MedicalResearch.com: What is the background for this study?
Dr. Kita: The preclinical data presented at the 2017 BIO International Conference provided details about Verseon’s plasma kallikrein inhibitors for the treatment of diabetic macular edema (DME).
DME affects millions of people worldwide and is a major cause of vision loss in patients with diabetes mellitus. Upregulation of the kallikrein-kinin system in response to diabetes can result in retinal vascular permeability, which can damage the retina and eventually lead to the central vision loss associated with DME.
The current treatment options for DME include intravitreal injections of anti-VEGF agents or corticosteroids into the eye and surgical laser treatments. Long-term use of intravitreal injections is associated with side effects such as inflammation, infections, and cataracts. For anti-VEGF drugs in particular, there is also a growing concern about geographic atrophy. In addition, about 50% of patients reported at most moderate vision improvements following anti-VEGF therapy in clinical trials. This highlights the need for a new treatment that can serve as a monotherapy or as an adjuvant to current therapies.
At Verseon, we are working on inhibitors of the serine protease plasma kallikrein (KLKB1) that can be administered either topically or orally. Verseon’s unique computer-driven drug discovery platform allows us to design potent, selective drug candidates that are unlikely to be found using traditional approaches.
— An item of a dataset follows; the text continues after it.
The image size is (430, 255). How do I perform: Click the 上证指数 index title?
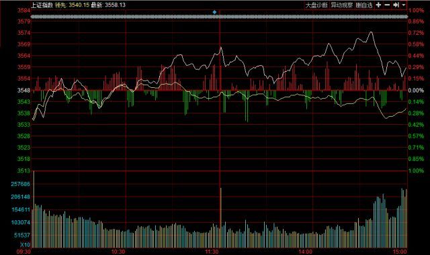(42, 5)
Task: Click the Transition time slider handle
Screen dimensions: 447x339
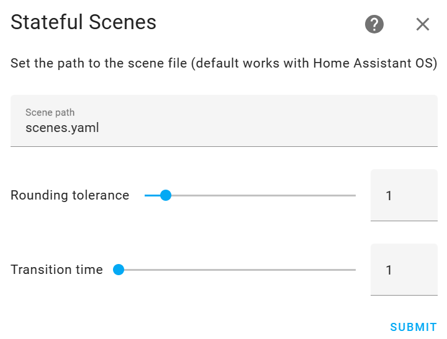Action: pyautogui.click(x=119, y=270)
We have generated a number of chemically distinct series of KLKB1 inhibitors and optimized multiple lead candidates, which show good activity, permeability, and solubility.
MedicalResearch.com: What are the main findings?
Dr. Kita: Verseon’s drug candidates target a validated disease pathway, the kallikrein-kinin system, and in particular inhibit plasma kallikrein at the top of the kallikrein-kinin cascade.
At the 2017 BIO International Conference, we presented an in vivo study in which our drug candidates significantly reduced retinal vascular permeability and decreased mean circulation time when dosed systemically. This demonstrates the preclinical efficacy of our compounds and suggests a slowing of the disease progression.
In addition, we presented intraocular pharmacokinetics for two series of drug candidates. Both series showed good exposure in the relevant tissues of the eye when administered topically, which is an important step in the development of eye drops. Alternatively, some of our DME candidates show high oral bioavailability, indicating that they may be suitable for oral administration.
MedicalResearch.com: What should readers take away from your report?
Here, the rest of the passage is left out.